Selected passage:
[Begin]

From where I sit, that bit of code is the best part of Tesla's "secret sauce".
Their digital motor controls took the industry up a notch.



By the way, I read that TM may not use the motor inductor as part of the charging circuit for Model S. Are they trying to move completely away from all the old ACP technology?
 
http://portal.fpsct.org/fhs/courses/designed/curriculum/Readings/Aevd/Reductive_description.pdf
What exactly is a Reductive charger?
The Reductive charger is a patented technology developed by AC Propulsion Inc. that takes the
drive system and the battery charger for an electric vehicle, and combines them into a single
unit. An EV drive system requires a powerful motor and expensive transistors called IGBTs to
convert battery current into power that drives the wheels. An EV charger also requires similar
transistors, and heavy magnetics to convert alternating current (AC) from the power outlet to
direct current (DC) for the battery.
The Reductive charger uses the motor and IGBTs from the drive system to serve as the power
elements of the charger. When the EV is being driven, the drive system works normally. When
the EV is being charged, the drive system is re-configured as a charger. In this way only one set
of large, heavy, and expensive components is needed....
Thoughts on EV Charging Interfaces
Direct AC Charging

At the beginning I assumed that any electric vehicle would use a switching power supply as its charger. This is not necessarily the case. It's an interesting coincidence that the EV1's battery pack voltage, 312 volts, is not much below that produced by direct rectification of the 240 VAC power line (340 volts). Given that the EV1's inverter (the electronic circuit that converts DC into AC for the induction motor) looks very much like a DC switching power supply in reverse, it's possible to feed 240V AC line current directly back into the inverter. This would use the inverter as if it were doing regenerative braking -- with the AC power line taking the place of the motor/generator. This approach, called reductive charging by Alan Cocconi (one of the original EV1 designers) has the advantage of requiring neither an offboard charger like the Magnecharger or the nearly equivalent onboard charger. The inverter would double as the charger, and with its existing liquid cooling system it could probably handle some fairly high charging power levels -- at least as high as those encountered in highway cruising.

[End]

Your tasks:
• 1. According to the passage on reductive charging, what was the battery pack voltage of the EV1?
• 2. Translate this sentence from the passage on reductive charging into Spanish: "When the EV is being driven, the drive system works normally."
• 3. Repeat the portion of the passage on reductive charging that lies between "The Reductive charger is" and "components is needed....", inclusive.

Data provided:
[Begin]

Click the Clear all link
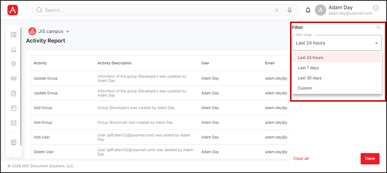tap(301, 158)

[End]

Answer set:
• 1. 312 volts.

• 2. Cuando se conduce el VE, el sistema de propulsión funciona normalmente.

• 3.
The Reductive charger is a patented technology developed by AC Propulsion Inc. that takes the
drive system and the battery charger for an electric vehicle, and combines them into a single
unit. An EV drive system requires a powerful motor and expensive transistors called IGBTs to
convert battery current into power that drives the wheels. An EV charger also requires similar
transistors, and heavy magnetics to convert alternating current (AC) from the power outlet to
direct current (DC) for the battery.
The Reductive charger uses the motor and IGBTs from the drive system to serve as the power
elements of the charger. When the EV is being driven, the drive system works normally. When
the EV is being charged, the drive system is re-configured as a charger. In this way only one set
of large, heavy, and expensive components is needed....